- _What you have to do_:
Answer these questions about the birthday forum thread:
(a) On what date is Mary Ann's birthday, according to the first post?
(b) What does Charis hope Mary Ann's husband gets her?
(c) What names are signed at the end of the post that begins "YIPPEE, A BIRTHDAY FOR MARY ANN!!"?

- _Text extract_:

+++

# Happy Hatch Day, Mary Ann!



## TAWhatley (Mar 6, 2001)

Ha Ha! Thanks to Starling Talk, I know that Mary Ann (littlestar) has a birthday tomorrow (August 21) .. someone there who is in a time zone where it's already tomorrow posted, so I got an "advance" notice  

Happiest of Birthdays to you, Mary Ann. Thank you so very much for all you do on Starling Talk, Pigeon-Talk, 911 Pigeon Alert, and just in general to see that any birds you come across that need help get the help they need.

I hope you have a marvelous birthday!

Terry


----------



## Charis (Feb 11, 2007)

*Happy, Happy, Happy !*

Wishes for the very best Birthday ever. 
Hope your husband get you a really good cake.


----------



## feralpigeon (Feb 14, 2005)

Mary Ann, hope you have the bestest, bestest of cakes and presents and......

_*A VERY HAPPY BIRTHDAY!!!*_

fp


----------



## mr squeaks (Apr 14, 2005)

YIPPEE, A BIRTHDAY FOR MARY ANN!!

Well, LITTLESTAR, YOU DESERVE JUST THE BEST EVER ON THIS VERY SPECIAL DAY THAT ONLY COMES ONCE A YEAR!!!

SO, SQUEAKS AND I ARE FLYING OVER TO HELP YOU CELEBRATE AND HOPE YOU HAVE THE

*MOST WONDERFUL BIRTHDAY !! YOU DESERVE THE GREATEST !!*

*WITH LOVE AND HUGS*

SHI & MR. SQUEAKS


----------



## Lovebirds (Sep 6, 2002)

Happy Birthday girl..................Hope it's a good one.  
I'll join Terry in saying thanks for all you do. You've been a God send to 911,.........you know the deal.


----------



## Reti (Jul 20, 2003)

HAPPY BIRTHDAY MARY ANN

Thank you for all the hard work you do to help our birds.

Reti & Simon


----------



## Pidgey (May 20, 2005)

HAPPY BIRD-THDAY, MARY ANN!!!

Pidgey


----------



## Skyeking (Jan 17, 2003)

Happy Birthday Mary Ann !!  


I hope you have a wonderful day!


----------



## Whitefeather (Sep 2, 2002)

+++

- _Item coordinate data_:
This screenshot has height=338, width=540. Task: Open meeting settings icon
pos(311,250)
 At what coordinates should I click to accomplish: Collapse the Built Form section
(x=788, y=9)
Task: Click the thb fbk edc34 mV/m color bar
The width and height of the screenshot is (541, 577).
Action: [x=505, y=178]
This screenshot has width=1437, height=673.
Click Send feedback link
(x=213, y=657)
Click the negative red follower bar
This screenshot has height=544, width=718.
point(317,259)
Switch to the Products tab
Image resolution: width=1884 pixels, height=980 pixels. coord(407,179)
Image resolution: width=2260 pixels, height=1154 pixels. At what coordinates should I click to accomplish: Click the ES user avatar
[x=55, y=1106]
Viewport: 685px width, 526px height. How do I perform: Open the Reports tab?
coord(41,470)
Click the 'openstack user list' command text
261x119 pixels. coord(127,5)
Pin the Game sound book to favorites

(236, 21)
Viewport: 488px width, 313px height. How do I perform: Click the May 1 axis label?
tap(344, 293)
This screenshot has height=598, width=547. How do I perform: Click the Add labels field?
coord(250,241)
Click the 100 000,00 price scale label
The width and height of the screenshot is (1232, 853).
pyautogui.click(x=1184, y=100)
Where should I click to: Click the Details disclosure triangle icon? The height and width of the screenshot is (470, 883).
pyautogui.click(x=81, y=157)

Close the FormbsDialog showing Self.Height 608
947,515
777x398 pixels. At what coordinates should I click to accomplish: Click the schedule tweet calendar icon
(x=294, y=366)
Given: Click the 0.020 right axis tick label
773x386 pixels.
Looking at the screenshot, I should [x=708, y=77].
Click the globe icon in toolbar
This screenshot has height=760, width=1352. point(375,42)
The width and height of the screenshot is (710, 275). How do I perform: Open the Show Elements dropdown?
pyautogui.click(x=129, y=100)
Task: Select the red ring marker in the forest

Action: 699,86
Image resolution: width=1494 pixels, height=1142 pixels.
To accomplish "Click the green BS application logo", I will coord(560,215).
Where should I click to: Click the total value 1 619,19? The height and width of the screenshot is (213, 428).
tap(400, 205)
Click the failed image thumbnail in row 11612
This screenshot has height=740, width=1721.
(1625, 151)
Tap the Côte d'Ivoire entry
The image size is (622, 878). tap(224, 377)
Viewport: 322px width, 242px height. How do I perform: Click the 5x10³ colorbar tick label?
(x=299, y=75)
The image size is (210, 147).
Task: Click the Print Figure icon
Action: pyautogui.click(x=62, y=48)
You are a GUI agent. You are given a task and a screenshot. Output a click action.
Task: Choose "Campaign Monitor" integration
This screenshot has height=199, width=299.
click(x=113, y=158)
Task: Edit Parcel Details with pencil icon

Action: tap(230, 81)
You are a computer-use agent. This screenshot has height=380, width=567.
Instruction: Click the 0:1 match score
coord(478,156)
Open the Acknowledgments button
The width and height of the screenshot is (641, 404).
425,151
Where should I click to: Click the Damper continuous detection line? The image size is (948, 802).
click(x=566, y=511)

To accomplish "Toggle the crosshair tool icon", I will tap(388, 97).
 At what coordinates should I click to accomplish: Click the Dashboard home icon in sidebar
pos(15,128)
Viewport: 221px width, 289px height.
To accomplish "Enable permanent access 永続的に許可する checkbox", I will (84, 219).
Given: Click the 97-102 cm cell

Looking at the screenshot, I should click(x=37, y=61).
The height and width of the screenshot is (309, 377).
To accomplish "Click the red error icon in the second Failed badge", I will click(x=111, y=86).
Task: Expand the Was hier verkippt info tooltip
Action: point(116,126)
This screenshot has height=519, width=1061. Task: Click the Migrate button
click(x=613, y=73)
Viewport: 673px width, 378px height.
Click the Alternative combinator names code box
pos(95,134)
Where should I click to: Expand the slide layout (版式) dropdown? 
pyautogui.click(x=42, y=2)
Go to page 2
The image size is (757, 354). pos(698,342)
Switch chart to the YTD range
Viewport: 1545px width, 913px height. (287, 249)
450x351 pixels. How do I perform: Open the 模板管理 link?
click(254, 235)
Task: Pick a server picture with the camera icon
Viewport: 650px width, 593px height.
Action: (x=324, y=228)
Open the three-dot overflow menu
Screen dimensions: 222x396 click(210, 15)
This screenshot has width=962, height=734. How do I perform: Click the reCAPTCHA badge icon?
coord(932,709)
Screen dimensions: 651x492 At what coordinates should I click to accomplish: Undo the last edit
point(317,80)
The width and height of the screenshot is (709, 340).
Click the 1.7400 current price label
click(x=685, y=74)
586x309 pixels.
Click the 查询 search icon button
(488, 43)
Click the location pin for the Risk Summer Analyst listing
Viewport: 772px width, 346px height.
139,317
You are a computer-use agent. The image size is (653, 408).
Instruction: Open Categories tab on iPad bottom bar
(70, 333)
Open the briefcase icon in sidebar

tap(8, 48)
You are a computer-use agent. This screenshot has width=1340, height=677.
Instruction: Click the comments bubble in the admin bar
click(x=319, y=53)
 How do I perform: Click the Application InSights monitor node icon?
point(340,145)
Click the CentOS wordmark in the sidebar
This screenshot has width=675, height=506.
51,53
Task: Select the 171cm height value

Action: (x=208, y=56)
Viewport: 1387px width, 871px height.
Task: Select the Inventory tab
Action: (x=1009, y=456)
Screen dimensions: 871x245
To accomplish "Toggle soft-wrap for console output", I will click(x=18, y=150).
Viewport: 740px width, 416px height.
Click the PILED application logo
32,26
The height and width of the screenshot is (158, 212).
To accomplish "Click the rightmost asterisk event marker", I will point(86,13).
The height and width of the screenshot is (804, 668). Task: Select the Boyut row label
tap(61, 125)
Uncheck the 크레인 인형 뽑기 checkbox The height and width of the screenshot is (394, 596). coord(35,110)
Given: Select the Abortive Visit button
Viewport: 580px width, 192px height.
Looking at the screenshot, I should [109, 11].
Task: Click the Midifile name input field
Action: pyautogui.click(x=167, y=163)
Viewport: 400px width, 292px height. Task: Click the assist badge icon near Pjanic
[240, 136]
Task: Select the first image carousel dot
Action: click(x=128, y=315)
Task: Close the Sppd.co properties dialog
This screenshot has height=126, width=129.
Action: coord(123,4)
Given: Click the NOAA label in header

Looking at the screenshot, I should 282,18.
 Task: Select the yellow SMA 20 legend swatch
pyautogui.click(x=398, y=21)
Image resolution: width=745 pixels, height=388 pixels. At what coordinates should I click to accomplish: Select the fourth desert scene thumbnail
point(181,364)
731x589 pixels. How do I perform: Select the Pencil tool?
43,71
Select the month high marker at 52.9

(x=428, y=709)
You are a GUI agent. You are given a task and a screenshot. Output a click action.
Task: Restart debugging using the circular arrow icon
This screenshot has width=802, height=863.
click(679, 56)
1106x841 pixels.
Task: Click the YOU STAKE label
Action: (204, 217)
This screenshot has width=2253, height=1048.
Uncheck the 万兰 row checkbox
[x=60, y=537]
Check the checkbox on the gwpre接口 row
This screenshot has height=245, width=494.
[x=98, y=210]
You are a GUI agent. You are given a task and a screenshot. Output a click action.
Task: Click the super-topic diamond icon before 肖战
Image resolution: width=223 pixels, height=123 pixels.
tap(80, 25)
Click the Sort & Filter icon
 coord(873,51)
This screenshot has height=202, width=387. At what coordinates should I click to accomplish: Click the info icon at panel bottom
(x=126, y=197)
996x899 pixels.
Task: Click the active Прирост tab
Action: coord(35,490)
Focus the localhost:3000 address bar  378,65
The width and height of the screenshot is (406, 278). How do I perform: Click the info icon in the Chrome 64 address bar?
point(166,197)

+++

- _Exercise solution_:
(a) August 21
(b) A really good cake
(c) SHI & MR. SQUEAKS